Follow the steps below to create the automation:
-
Go to the automations page of your portal.
-
Click on
+ Automation. -
Copy and paste the following JSON schema:
Kubernetes workload healing automation (Click to expand)
{"identifier": "k8s_workload_healing_automation","title": "Kubernetes Workload Healing Automation","description": "Automatically trigger AI healing agent when Kubernetes workloads become unhealthy","icon": "Cluster","trigger": {"type": "automation","event": {"type": "ENTITY_UPDATED","blueprintIdentifier": "k8s_workload"},"condition": {"type": "JQ","expressions": [".diff.before.properties.isHealthy == \"Healthy\"",".diff.after.properties.isHealthy == \"Unhealthy\""],"combinator": "and"}},"invocationMethod": {"type": "WEBHOOK","url": "https://api.port.io/v1/agent/k8s_healing_agent/invoke","agent": false,"synchronized": true,"method": "POST","headers": {"Content-Type": "application/json"},"body": {"prompt": "Workload `{{ .event.diff.after.title }}` in namespace `{{ .event.diff.after.properties.namespace }}` is **UNHEALTHY**.\n\n**Current State**: {{ .event.diff.after.properties.replicas }} replicas, {{ .event.diff.after.properties.readyReplicas }} ready\n\n**Healing Process**:\n1. First, get the pod logs to understand what's happening\n2. Analyze the logs with SDLC context (recent deployments, code changes)\n3. Determine the root cause and appropriate fix\n4. Execute only the targeted action that will resolve the issue\n\nStart by retrieving logs and then proceed with the analysis and fix.","labels": {"source": "Automation","workload_name": "{{ .event.diff.after.identifier }}","namespace": "{{ .event.diff.after.properties.namespace }}","trigger_type": "health_degradation"}}},"publish": true} -
Click
Createto save the automation.
Let's test it
Now let us test the complete workflow to ensure everything works correctly.
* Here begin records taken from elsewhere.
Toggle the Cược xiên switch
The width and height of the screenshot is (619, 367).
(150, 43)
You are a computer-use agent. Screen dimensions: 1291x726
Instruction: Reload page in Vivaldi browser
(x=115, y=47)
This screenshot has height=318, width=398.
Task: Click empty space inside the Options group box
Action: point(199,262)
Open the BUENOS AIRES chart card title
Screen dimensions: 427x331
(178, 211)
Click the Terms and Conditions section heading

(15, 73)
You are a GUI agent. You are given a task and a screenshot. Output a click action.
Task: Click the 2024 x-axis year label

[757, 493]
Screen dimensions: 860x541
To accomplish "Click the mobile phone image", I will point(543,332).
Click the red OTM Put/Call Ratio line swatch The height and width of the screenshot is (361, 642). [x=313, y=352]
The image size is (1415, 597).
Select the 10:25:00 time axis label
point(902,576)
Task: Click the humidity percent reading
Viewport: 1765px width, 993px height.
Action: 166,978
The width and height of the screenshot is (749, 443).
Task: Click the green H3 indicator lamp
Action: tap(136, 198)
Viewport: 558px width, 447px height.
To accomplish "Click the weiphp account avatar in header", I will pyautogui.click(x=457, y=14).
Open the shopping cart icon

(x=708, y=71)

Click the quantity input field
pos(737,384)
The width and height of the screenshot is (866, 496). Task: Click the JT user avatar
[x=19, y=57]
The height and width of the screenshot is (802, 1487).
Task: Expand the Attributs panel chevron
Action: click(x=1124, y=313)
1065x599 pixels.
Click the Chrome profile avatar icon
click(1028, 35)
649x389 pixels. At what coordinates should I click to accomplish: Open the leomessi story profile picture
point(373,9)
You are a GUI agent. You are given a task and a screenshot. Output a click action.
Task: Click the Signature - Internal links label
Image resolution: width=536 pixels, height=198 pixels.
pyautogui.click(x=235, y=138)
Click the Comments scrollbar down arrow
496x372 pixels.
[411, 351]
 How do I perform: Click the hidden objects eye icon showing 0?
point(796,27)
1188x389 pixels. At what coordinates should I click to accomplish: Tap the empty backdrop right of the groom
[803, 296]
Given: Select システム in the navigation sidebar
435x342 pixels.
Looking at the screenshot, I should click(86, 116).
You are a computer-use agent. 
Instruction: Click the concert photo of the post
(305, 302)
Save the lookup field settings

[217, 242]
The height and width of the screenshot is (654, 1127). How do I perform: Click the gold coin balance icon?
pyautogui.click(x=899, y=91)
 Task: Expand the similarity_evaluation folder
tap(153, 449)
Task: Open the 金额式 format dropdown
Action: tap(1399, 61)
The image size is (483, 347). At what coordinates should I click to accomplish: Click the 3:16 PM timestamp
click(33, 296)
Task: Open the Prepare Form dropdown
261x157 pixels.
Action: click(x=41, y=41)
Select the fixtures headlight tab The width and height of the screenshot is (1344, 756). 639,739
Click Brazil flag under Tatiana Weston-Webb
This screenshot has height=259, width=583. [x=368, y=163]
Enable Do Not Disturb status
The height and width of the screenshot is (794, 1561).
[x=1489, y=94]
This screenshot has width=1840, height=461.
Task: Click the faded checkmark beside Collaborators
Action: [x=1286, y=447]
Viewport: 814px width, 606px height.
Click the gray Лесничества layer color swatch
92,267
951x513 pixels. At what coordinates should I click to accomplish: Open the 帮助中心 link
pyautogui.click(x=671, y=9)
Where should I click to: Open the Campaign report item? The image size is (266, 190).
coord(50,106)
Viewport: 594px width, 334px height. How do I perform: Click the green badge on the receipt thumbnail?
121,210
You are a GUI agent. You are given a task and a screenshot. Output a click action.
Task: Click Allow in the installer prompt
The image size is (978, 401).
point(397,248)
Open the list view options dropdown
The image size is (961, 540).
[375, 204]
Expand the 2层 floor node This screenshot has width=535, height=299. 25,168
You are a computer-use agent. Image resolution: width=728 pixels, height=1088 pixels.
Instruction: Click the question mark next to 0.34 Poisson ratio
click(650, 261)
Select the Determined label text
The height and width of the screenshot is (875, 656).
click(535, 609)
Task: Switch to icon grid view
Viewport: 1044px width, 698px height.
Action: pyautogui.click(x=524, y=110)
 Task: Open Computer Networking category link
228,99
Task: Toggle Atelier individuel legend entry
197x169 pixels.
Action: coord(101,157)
- Go to your Kubernetes cluster and create a pod with an intentionally failing configuration (e.g., wrong image name, missing environment variables, or resource limits too low).
- Wait for the pod to enter an unhealthy state (CrashLoopBackOff, ImagePullBackOff, etc.).
- Verify that the pod appears in Port with the correct health status.
- Check the audit log to monitor the automation and the ai agent.
- Check your GitHub repository to monitor the workflow that has been triggered by the agent.
- Check the PR that has been created by the agent for the fix.
- Approve the PR to fix the issue and have pod healed.